### Exercise description
If a line in the data below contains the word "this", copy it out.
· · · · ·
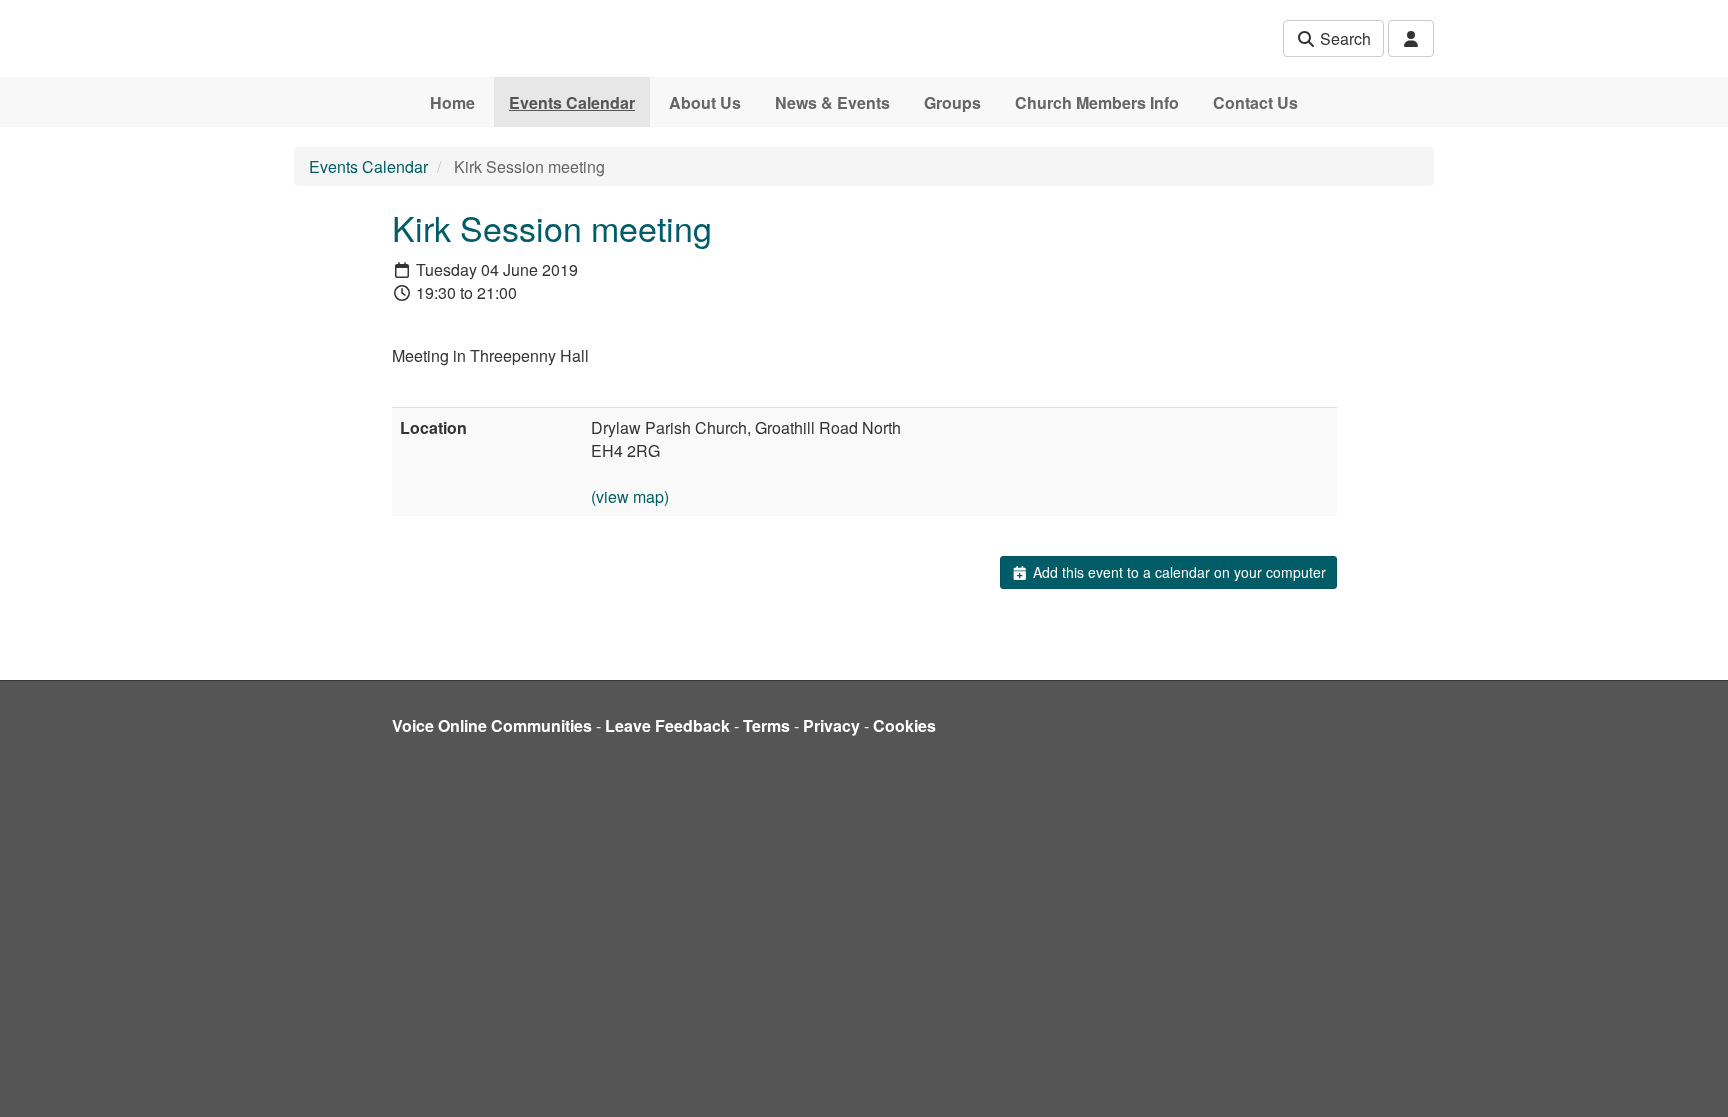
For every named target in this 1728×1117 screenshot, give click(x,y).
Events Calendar (572, 102)
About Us (705, 102)
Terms (766, 725)
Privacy (831, 725)
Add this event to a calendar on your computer (1177, 572)
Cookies (904, 725)
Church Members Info (1097, 102)
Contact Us (1255, 102)
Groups (952, 102)
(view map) (630, 496)
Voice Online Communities (492, 725)
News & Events (832, 102)
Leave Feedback (667, 725)
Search (1343, 38)
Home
· · · · ·
### Solved problem
For every named target in this 1728×1117 screenshot, give click(x,y).
Add this event to a calendar on your computer (1177, 572)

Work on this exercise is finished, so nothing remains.